Using the UIUC computational technique, tissue imaging will become faster, cheaper, and of much higher resolution than today. A paper describing the approach is published in the latest issue of the esteemed journal Proceedings of the National Academy of Sciences (PNAS), Science Blog reports.

“Computational techniques allow you to go beyond what the optical system can do alone, to ultimately get the best quality images and three-dimensional datasets. This would be very useful for real-time imaging applications such as image-guided surgery,” expert Steven Adie explains.

The investigator holds an appointment as a postdoctoral researcher at the UIUC Beckman Institute for Advanced Science and Technology. He adds that distortions and astigmatism currently reduce the overall quality of high-resolution medical imaging.

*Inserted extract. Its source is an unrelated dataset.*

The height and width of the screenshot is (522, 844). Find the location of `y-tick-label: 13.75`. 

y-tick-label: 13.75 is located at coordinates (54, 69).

But these imaging methods are used precisely because doctors want to obtain an accurate image of what's going on inside tissues. If the images are blurry, then diagnostics cannot be placed correctly, with potentially fatal consequences for the patients.

UIUC investigators turned to a technique used in astronomy to address a similar issue. Called adaptive optics, the method is used to compensate for the distortions introduced in astronomical images by the influence of our planet's atmosphere.

“It’s the same challenge, but instead of imaging through the atmosphere, we’re imaging through tissue, and instead of imaging a star, we’re imaging a cell. But a lot of the optical problems are the same,” explains UIUC expert Stephen Boppart.

He holds an appointment as a professor of electrical and computer engineering, of bioengineering and of internal medicine at UIUC. The expert says that the US National Institutes of Health (NIH) and the National Science Foundation (NSF) provided the funds needed for this research.